Aku benar-benar tak tau bagaimana harus mengawali kisahku ini, semua terjadi begitu saja. Kadang aku juga heran, kenapa kisah yang rumit ini terjadi di kehidupanku. Tapi takkan lengkap jika aku tak memberitahu seberapa rumit kisah cintaku dengan orang ini. Orang yang aku panggil dengan sebutan “Oppa”.

~***~

                Pulang sekolah... seperti biasa aku tak langsung pulang ke rumah. Aku malas kalau di rumah, tak ada teman, yang ada hanya aku, ibuku, dan ayahku. Ibu dan ayahku bekerja dan pulang sore sekitar jam 3. Sementara aku pulang jam setengah 2 siang. Aku anak tunggal, tak punya adik ataupun kakak. Daripada aku menghabiskan waktuku untuk berdiam diri di rumah, aku memutuskan untuk pergi ke tempat favoritku –Warnet ‘Apaya’ –bermain game online.

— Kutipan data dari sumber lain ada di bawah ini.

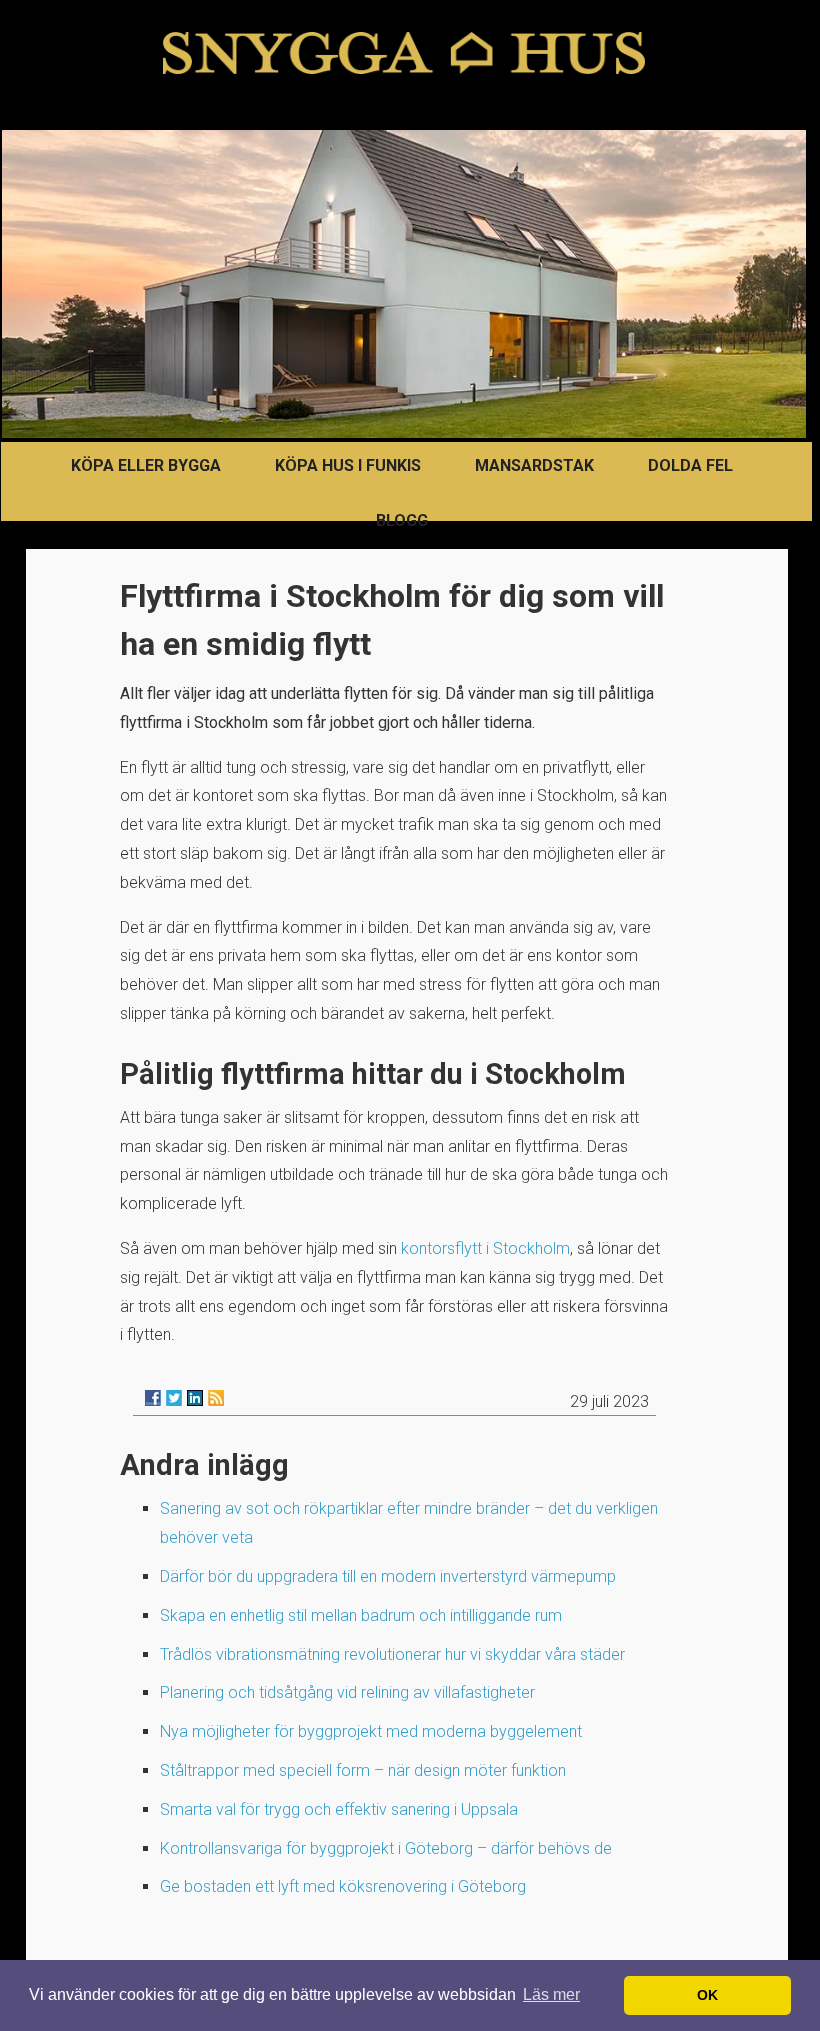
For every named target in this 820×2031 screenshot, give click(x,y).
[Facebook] (153, 1398)
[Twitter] (174, 1398)
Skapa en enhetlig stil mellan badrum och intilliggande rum (361, 1615)
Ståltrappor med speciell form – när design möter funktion (363, 1770)
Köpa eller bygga (146, 465)
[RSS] (216, 1398)
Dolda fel (690, 465)
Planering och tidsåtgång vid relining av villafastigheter (347, 1692)
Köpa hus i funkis (348, 465)
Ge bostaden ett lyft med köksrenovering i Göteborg (343, 1886)
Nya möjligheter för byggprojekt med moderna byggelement (371, 1731)
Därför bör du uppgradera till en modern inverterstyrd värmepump (388, 1576)
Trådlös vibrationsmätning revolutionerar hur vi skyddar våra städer (392, 1654)
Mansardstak (534, 465)
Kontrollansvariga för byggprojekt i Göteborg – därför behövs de (386, 1848)
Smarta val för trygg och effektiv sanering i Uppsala (339, 1809)
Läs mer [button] (551, 1994)
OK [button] (707, 1995)
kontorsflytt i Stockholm (485, 1248)
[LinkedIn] (195, 1398)
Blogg (402, 520)
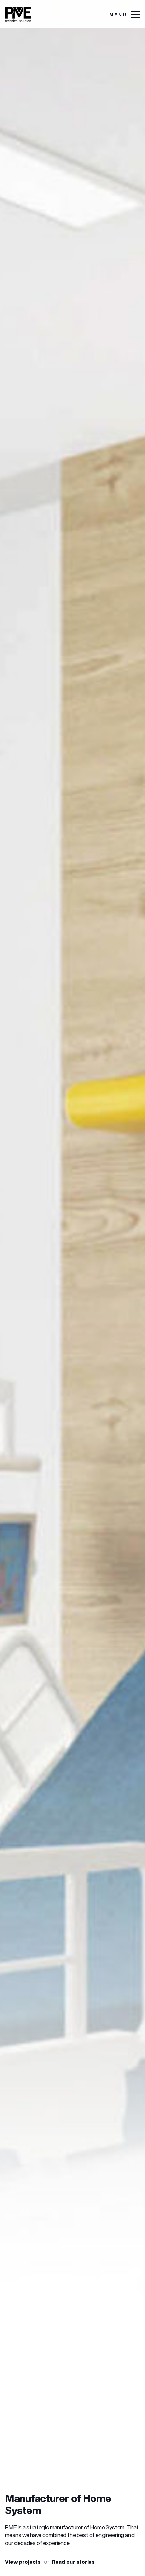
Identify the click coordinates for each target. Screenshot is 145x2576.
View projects (23, 2561)
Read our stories (73, 2561)
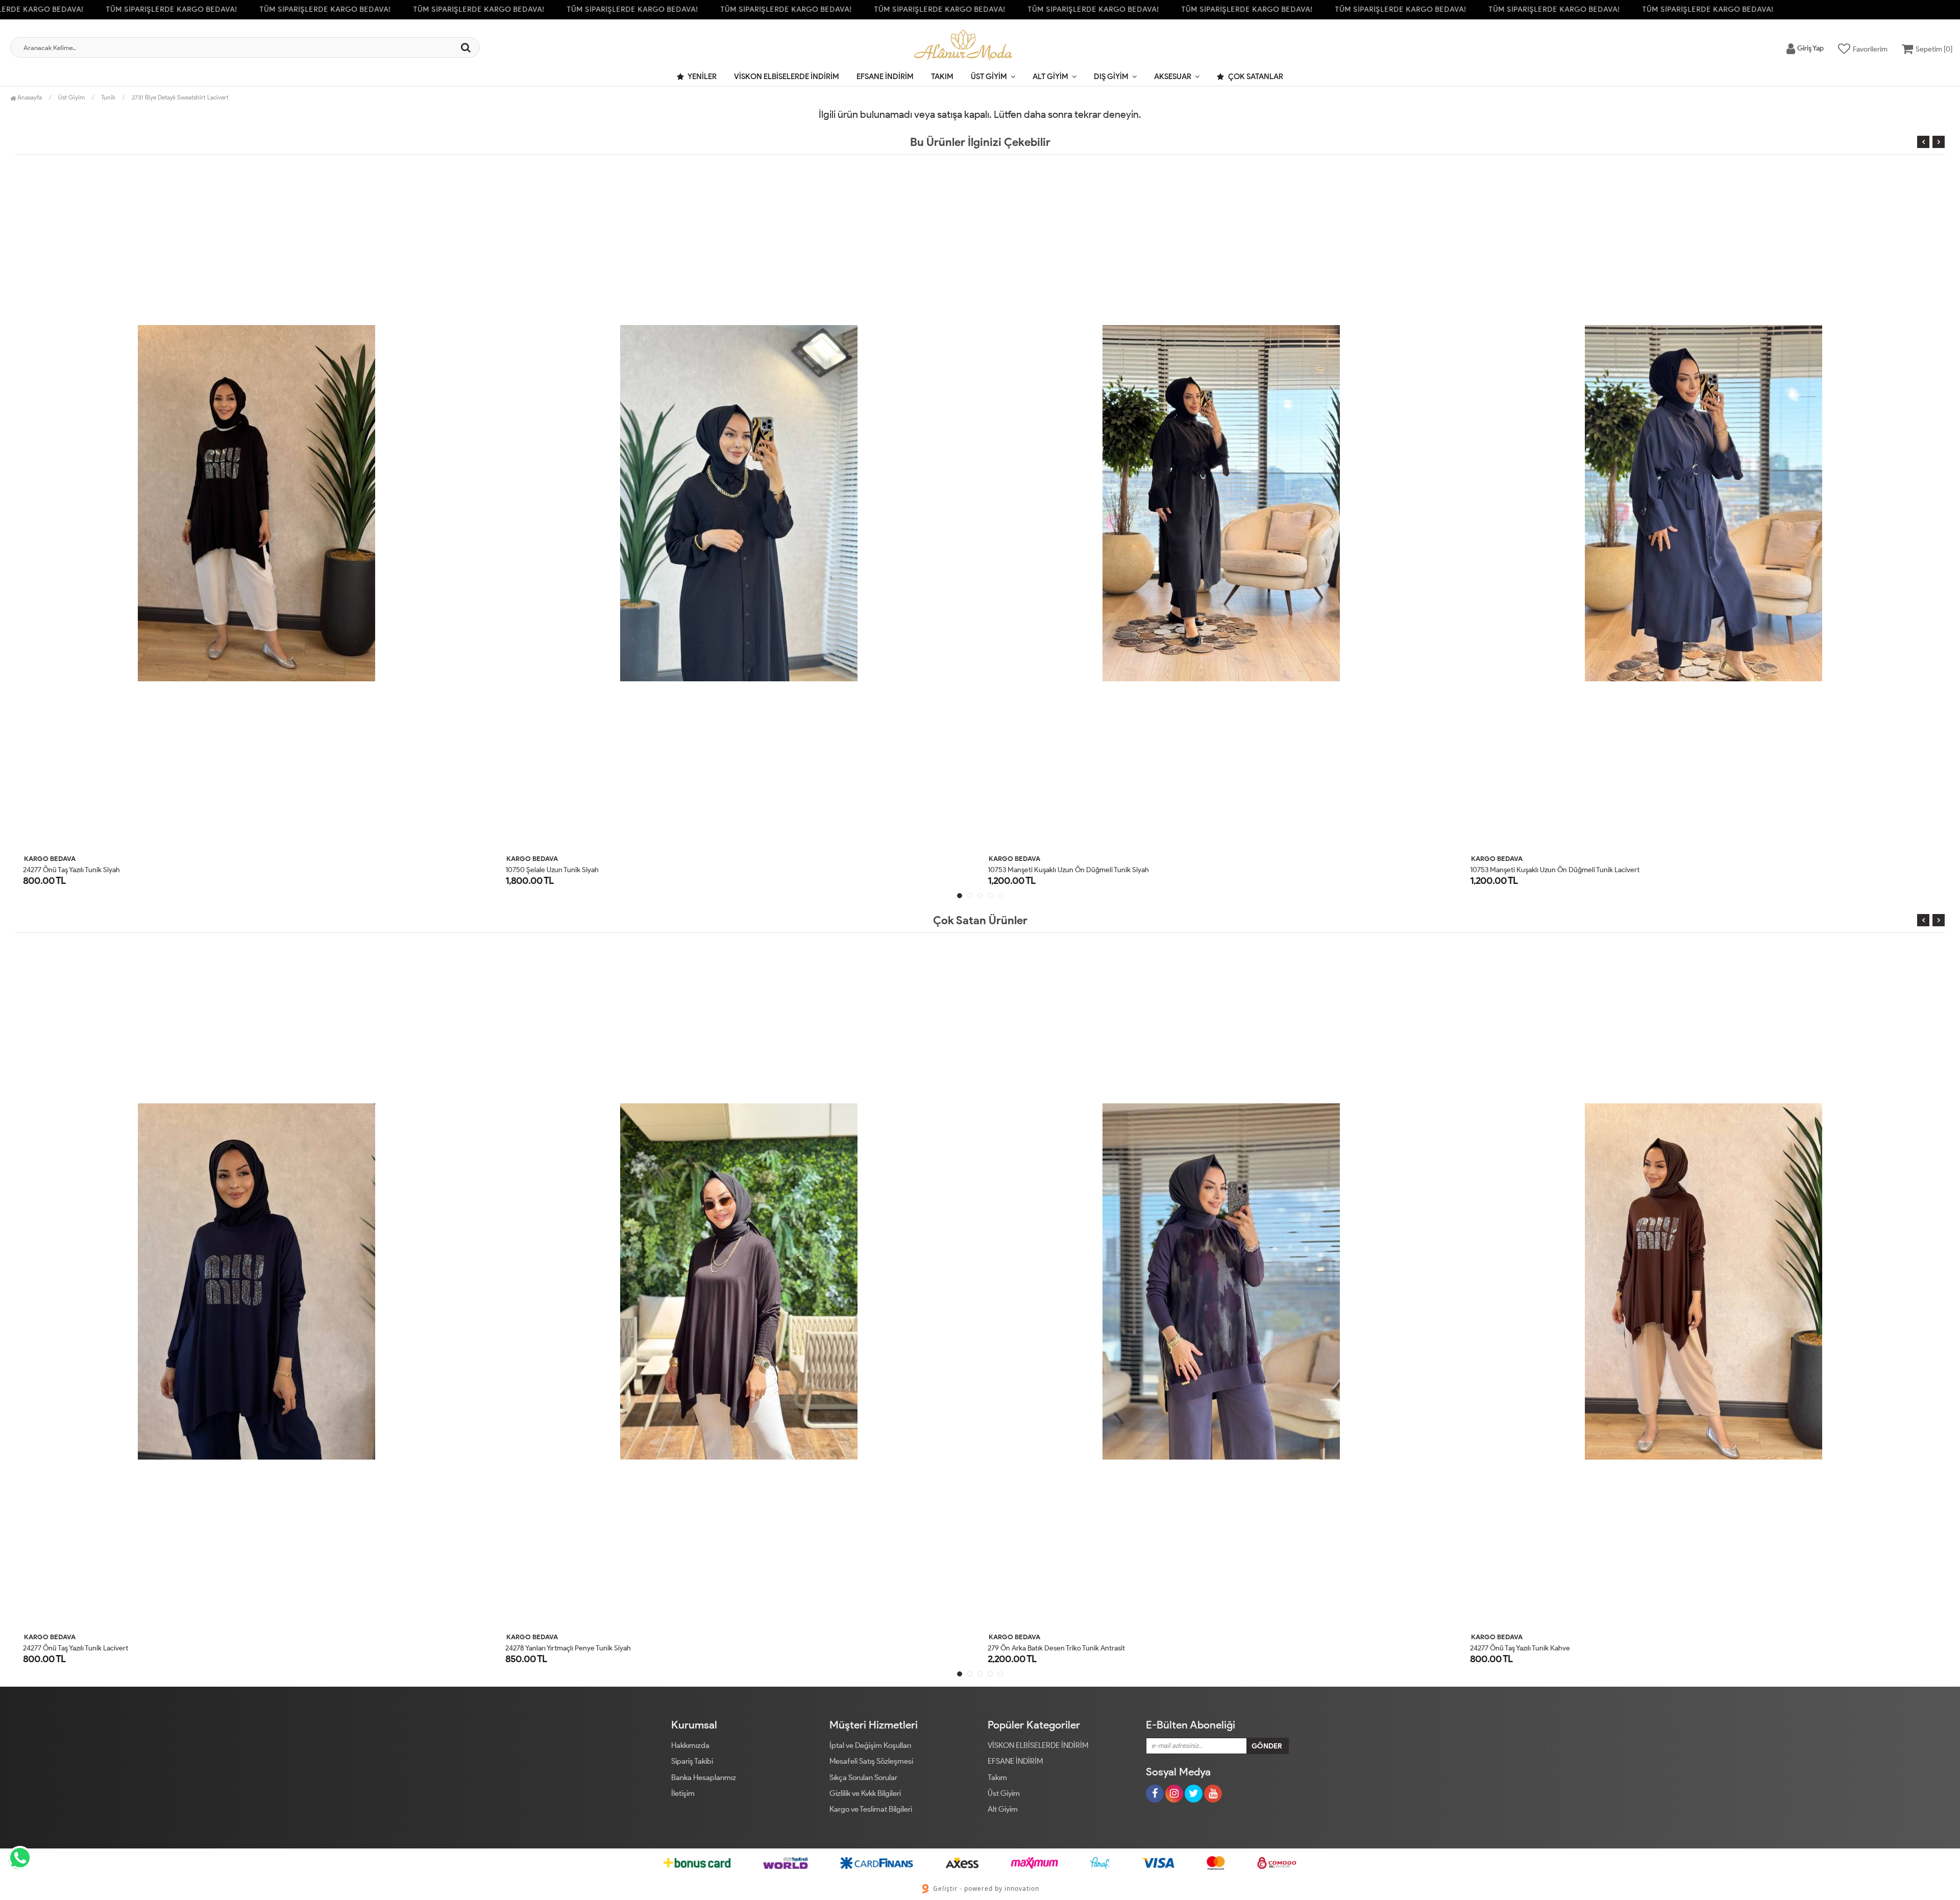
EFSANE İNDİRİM (885, 76)
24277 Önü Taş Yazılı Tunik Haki (1517, 1648)
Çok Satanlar (1255, 76)
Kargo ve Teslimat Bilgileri (870, 1809)
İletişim (683, 1793)
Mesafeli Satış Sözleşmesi (871, 1761)
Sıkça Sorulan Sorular (863, 1777)
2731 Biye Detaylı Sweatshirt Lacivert (180, 97)
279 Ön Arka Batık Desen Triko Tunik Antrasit (574, 1648)
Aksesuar (1172, 76)
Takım (942, 76)
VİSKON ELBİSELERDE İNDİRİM (786, 76)
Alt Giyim (1050, 76)
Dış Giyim (1111, 76)
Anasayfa (29, 97)
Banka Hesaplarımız (703, 1777)
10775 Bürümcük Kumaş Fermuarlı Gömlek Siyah (1545, 870)
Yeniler (702, 76)
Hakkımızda (690, 1745)
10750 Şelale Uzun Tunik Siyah (69, 870)
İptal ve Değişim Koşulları (870, 1745)
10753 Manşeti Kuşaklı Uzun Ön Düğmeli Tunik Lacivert (1072, 870)
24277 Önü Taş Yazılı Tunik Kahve (1038, 1648)
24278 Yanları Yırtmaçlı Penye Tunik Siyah (86, 1648)
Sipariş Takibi (692, 1761)
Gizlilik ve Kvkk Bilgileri (865, 1793)
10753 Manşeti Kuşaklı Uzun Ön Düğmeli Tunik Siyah (586, 870)
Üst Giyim (989, 76)
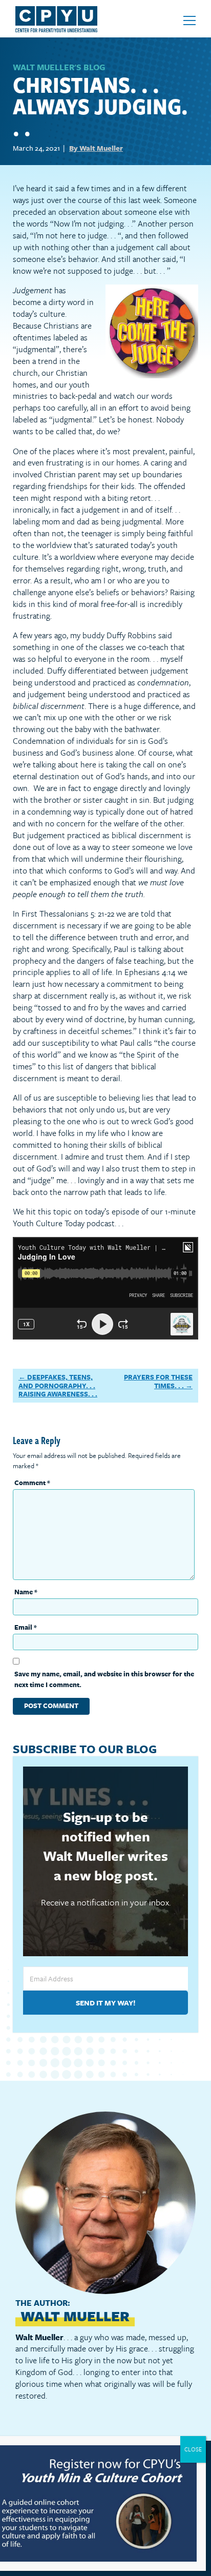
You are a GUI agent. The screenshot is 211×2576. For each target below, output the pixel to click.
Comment (32, 1482)
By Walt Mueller (96, 148)
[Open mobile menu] (189, 20)
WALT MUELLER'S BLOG (59, 67)
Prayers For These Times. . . (158, 1381)
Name (25, 1592)
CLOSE (193, 2449)
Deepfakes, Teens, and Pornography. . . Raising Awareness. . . (57, 1385)
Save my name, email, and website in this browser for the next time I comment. (104, 1679)
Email (25, 1627)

Yah, wajarlah. Hobiku bermain game online.  Jarang ada cewek yang bermain game online, jadi hanya aku satu-satunya cewek yang bermain di warnet itu.
                Karena banyak cowok yang berada di warnet itu, beberapa dari mereka pernah menjadi pacarku dan akupun mengalami first love –cinta pertamaku –di warnet ini. Jujur saja, aku masih suka dengan first loveku itu. Kami putus hanya karena kami jarang berkomunikasi lagi. Yah, masalalu (jangan di bahas lagi deh, gelap tau).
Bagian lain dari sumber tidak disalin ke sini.